Search Wisely: Mitigating Sub-optimal Agentic Searches By Reducing Uncertainty

📝 Paper Summary

Agentic RAG pipeline Reinforcement Learning for RAG

Beta-GRPO improves Agentic RAG efficiency by modifying the reinforcement learning reward to only incentivize search actions when the model is confident in its query generation, thereby aligning search behavior with knowledge boundaries.

Core Problem

Current Agentic RAG systems suffer from sub-optimal behaviors: 'over-search' (retrieving information the model already knows) and 'under-search' (hallucinating instead of retrieving necessary information).

Why it matters:

Inefficient searching wastes computational resources and increases latency without improving answer quality
Failing to search when necessary leads to factual errors and hallucinations, degrading system reliability
Existing RL methods reward final correctness but do not explicitly penalize the model for being unsure about its own knowledge boundaries

Concrete Example: For the simple question 'Who was the first president?', a baseline model unnecessarily initiates a search (over-search).

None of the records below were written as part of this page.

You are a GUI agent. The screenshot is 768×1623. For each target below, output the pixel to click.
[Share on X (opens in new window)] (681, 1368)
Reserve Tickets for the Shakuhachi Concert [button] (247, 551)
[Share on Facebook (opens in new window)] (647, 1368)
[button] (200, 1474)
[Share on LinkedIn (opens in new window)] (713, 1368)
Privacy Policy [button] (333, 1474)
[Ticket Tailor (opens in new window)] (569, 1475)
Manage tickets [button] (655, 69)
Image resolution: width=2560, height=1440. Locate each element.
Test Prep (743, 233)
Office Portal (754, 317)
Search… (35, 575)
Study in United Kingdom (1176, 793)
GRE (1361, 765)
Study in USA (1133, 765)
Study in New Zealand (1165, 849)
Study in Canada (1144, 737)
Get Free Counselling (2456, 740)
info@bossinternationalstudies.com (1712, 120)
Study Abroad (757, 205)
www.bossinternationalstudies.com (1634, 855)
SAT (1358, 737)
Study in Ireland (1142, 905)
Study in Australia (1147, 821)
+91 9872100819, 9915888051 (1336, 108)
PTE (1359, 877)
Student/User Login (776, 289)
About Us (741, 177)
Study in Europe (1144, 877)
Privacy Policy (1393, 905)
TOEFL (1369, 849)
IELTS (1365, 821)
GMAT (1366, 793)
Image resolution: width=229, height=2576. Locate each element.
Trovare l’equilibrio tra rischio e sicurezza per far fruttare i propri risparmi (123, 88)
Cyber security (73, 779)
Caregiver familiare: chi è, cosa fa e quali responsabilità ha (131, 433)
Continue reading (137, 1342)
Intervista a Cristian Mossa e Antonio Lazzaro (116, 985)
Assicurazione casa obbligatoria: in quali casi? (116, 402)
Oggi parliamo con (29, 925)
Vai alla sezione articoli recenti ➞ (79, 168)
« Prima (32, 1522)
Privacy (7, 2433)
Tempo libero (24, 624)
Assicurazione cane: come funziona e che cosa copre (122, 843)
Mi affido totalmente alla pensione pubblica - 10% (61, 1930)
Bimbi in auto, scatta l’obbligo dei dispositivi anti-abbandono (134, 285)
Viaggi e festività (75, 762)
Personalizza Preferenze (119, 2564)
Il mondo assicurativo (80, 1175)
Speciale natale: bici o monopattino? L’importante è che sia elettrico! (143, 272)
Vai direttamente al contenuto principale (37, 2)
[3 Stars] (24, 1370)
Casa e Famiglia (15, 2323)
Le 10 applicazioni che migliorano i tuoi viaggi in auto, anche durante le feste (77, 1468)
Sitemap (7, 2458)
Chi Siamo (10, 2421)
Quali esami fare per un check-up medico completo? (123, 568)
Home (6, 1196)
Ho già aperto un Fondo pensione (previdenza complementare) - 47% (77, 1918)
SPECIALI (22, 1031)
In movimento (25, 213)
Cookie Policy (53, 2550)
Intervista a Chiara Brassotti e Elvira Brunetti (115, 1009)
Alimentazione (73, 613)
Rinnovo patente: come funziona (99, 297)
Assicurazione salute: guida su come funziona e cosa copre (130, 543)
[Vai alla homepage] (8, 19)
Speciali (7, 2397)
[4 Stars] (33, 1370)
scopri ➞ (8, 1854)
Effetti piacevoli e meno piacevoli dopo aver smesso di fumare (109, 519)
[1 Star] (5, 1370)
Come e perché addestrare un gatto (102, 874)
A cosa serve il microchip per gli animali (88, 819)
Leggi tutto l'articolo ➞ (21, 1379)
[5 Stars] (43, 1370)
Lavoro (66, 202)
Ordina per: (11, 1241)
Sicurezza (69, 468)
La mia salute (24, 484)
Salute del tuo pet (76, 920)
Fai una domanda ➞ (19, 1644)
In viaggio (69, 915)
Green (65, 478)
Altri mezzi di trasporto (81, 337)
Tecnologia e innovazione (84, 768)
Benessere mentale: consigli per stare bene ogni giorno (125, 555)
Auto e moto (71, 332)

Conversely, for an obscure question like 'In what Country is Sul America Esporte Clube in?', the baseline hallucinates an answer (under-search), whereas the proposed model correctly identifies the knowledge gap and searches.

Key Novelty

Beta-GRPO (Confidence-Aware Group Relative Policy Optimization)

Uses the minimum token probability within a generated search query as a proxy for the model's 'confidence' in that search action
Modifies the RL reward function to grant rewards only if the model is both correct AND its search confidence exceeds a threshold (beta)
Forces the agent to learn to search only when it can formulate a high-certainty query, effectively calibrating its knowledge boundaries

Architecture

Analysis pipeline for identifying over-search and under-search behaviors in agentic trajectories

Evaluation Highlights

Achieves 50.55% Average Exact Match (EM) across 7 QA benchmarks, outperforming the base Search-R1-GRPO (48.62%) and R1-Searcher (45.31%)
Reduces under-search rate by ~7.3% (from 42.04% to 34.71%) compared to the Search-R1-GRPO baseline
Reduces over-search rate by ~1.2% (from 21.10% to 19.89%), demonstrating better efficiency in utilizing internal knowledge

Breakthrough Assessment

7/10

Identifies and quantifies a critical efficiency problem in Agentic RAG (over/under-search) and provides a simple, effective RL-based solution. The gains are consistent, though the method is a modification of existing GRPO rather than a new architecture.

⚙️ Technical Details

Problem Definition

Setting: Multi-step Question Answering where an agent can choose to reason internally or retrieve external information

Inputs: Natural language question q

Outputs: Final answer a_f

Pipeline Flow

Group Name: Policy Model Inference -> Action Selection -> Environment Interaction

System Modules

Policy Model

Generate reasoning steps and decide whether to search or answer

Model or implementation: Qwen2.5-3B (initialized from Search-R1)

Retriever

Fetch documents given a search query

Model or implementation: E5 (dense retriever)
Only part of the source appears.